Walmart plans to step up its NFL advertising this Thanksgiving "to support its Black Friday sales," according to Neff & Schultz of AD AGE. Walmart U.S. Exec VP & CMO Stephen Quinn said, "We're doing more with the NFL around Black Friday than we've ever done." Asked why the retailer decided to use the NFL on Thanksgiving this year, Quinn said, "I don't know why we didn't figure it out sooner." Neff & Schultz noted the NFL after all is the "primary TV event on the day before the Black Friday holiday-shopping frenzy." Quinn: "What we've found is that (NFL advertising) also works with our associates, so it has a magnifying effect." NFL CMO Mark Waller noted that Walmart "isn't an NFL official sponsor, and the league didn't have any direct influence on the company increasing its NFL involvement this year" (AD AGE, 10/14 issue).
PIGSKIN POWER: ADWEEK's Anthony Crupi examined how much shows on the fall TV schedule charge for 30-second ads, and reported Fox' roster of eight late-window national NFL games "fetches a jaw-dropping $595,000" per spot. NBC's "SNF" is second with a cost of "around $570,000 a throw," while the net's "Football Night In America" draws $135,780 per ad. The cost of ads on Fox' "The OT" and its Saturday primetime sports window, as well as ABC's Saturday night college football game, were not disclosed. CBS' "The Big Bang Theory" is the highest-charging non-sports program, as it "commands a staggering $326,260 per 30-second spot" (ADWEEK.com, 10/13).

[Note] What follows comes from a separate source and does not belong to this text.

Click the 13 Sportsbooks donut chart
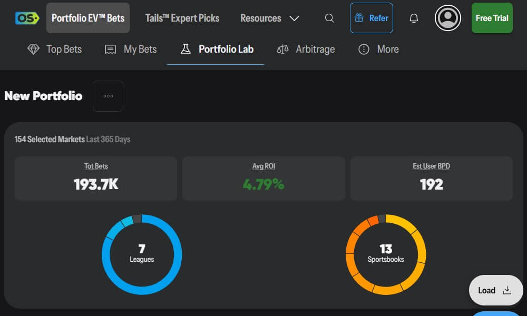386,254
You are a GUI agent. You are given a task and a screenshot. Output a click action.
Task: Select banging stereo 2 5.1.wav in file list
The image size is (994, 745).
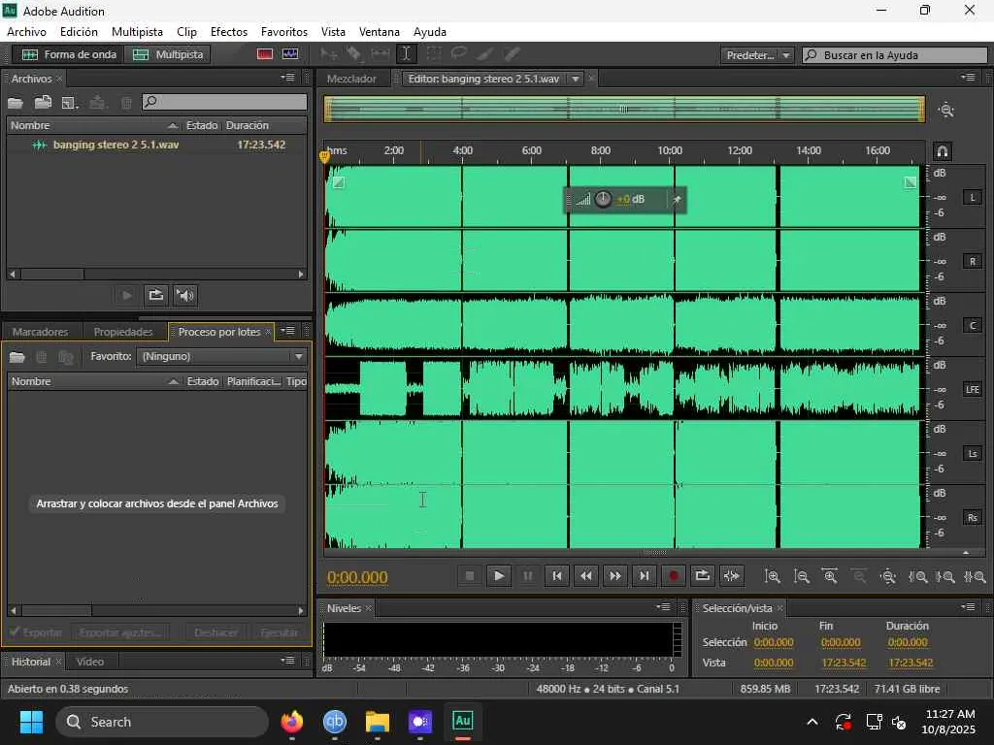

Under Armour yesterday launched the Armour39 Challenge, a three-phase competition with a $25,000 grand prize in which applicants submit "ideas to improve the brand's Armour39 performance monitoring system," according to Lorraine Mirabella of the Baltimore SUN. Applicants are "encouraged to submit a three- to five-minute video explaining" their proposed enhancements to the device, which was unveiled in March. UA "wants to find engineering and software development experts who can enhance the product's function in competitive analysis, exercise identification, cardiac assessment or other areas." Fifty applicants "will be chosen to move on to the second, three-month idea development phase," and 15 finalists will move on to the third phase and "present concepts to the executive team in April at the Under Armour Future Show: Digital." The company said that a runner-up "will be awarded $10,000" (BALTIMORESUN.com, 10/14).